This is from the U.S. answers to questions from the arbitrator in the Clove Cigarettes Article 22.6 proceeding:
88. Company documents from Kretek International (“Kretek”), which occupied 97 percent of the market for clove cigarette imports in the United States, substantiate that the current market for clove cigars is the old market for clove cigarettes. Kretek’s July 2009 National Sales Meeting Presentation makes clear that clove cigars fulfill the exact same market as clove cigarettes. The presentation details how Kretek will effect a “seamless conversion to clove cigars as cigarettes are depleted.”76 Kretek’s presentation explains that the company will offer clove cigars in the “other tobacco product” (“OTP”) category77 – with the intent of putting them in a category currently not subject to Section 907(a)(1)(A). Slides 1330-31 illustrate Kretek’s plan to phase in sales of clove “cigars” in mid-2009, at the same time that sales of clove “cigarettes” are winding down. By December 2009, sales of clove products marketed as cigars would (and did) completely replace sales of clove cigarettes at just over 4500 cases.78 Indeed, this plan is borne out in the import data, which shows that imports of Indonesian cigars replaced the level of imports of clove cigarettes by the end of 2009.
89. Indonesia is not tapping a new or different market in the United States for clove cigars. The fact that there is one U.S. market for “cloves” – i.e., clove cigarettes or clove cigars – is provided by Kretek. As the company details in its July 2009 presentation, the key to a smooth “conversion” to clove cigars is to deliver essentially the same product to the same consumers through the same distributors and marketing.
The argument here is that Indonesia suffered no nullification or impairment from the ban on clove cigarettes, because the company involved converted all of its production to clove cigars, which are permitted under the law.
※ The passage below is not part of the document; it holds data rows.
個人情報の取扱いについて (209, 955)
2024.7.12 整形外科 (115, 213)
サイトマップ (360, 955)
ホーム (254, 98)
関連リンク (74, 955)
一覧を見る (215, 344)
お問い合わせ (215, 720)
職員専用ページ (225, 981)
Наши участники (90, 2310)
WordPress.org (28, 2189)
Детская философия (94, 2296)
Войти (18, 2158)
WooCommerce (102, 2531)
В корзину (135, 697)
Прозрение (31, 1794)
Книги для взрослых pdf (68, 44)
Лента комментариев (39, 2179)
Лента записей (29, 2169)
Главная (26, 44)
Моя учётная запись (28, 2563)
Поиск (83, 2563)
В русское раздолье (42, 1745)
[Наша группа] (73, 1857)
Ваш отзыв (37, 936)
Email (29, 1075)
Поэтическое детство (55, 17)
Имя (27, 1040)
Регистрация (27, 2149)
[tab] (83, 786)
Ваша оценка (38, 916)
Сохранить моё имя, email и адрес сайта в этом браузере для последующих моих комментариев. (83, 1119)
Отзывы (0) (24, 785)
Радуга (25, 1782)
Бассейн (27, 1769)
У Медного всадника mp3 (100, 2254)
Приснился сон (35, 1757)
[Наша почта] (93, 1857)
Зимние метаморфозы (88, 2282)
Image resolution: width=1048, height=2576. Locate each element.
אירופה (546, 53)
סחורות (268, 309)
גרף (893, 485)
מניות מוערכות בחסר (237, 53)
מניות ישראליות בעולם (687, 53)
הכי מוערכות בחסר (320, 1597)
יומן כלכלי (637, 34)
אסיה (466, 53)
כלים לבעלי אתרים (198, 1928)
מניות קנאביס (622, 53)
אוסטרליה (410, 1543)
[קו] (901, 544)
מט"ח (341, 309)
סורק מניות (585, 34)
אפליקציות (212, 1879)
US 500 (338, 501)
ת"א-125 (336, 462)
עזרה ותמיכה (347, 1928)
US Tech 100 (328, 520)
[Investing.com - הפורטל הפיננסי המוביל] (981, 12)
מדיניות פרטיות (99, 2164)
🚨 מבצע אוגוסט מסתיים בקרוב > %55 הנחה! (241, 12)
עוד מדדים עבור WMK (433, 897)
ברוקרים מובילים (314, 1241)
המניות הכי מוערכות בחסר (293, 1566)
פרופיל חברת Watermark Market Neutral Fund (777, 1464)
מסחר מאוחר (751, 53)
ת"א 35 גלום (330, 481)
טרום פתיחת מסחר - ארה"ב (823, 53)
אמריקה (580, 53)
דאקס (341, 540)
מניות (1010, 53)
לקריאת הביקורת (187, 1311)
There's definitely a factual question here. How many clove cigarettes were sold prior to the law, and how many clove cigars are being sold now? The precise figures weren't clear to me from the U.S. submission; I'm curious to see Indonesia's response.
Assuming the figures are identical, though, does that mean there is no nullification or impairment? Does the cost of the conversion process matter?